● Request: Write out each of the following records line for line, changing nothing.

--- BEGIN ---

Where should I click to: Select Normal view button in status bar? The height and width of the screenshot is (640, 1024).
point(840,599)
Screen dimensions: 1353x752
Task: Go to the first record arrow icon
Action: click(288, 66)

--- END ---

● Solution to the problem:
Where should I click to: Select Normal view button in status bar? The height and width of the screenshot is (640, 1024).
point(840,599)
Screen dimensions: 1353x752
Task: Go to the first record arrow icon
Action: click(288, 66)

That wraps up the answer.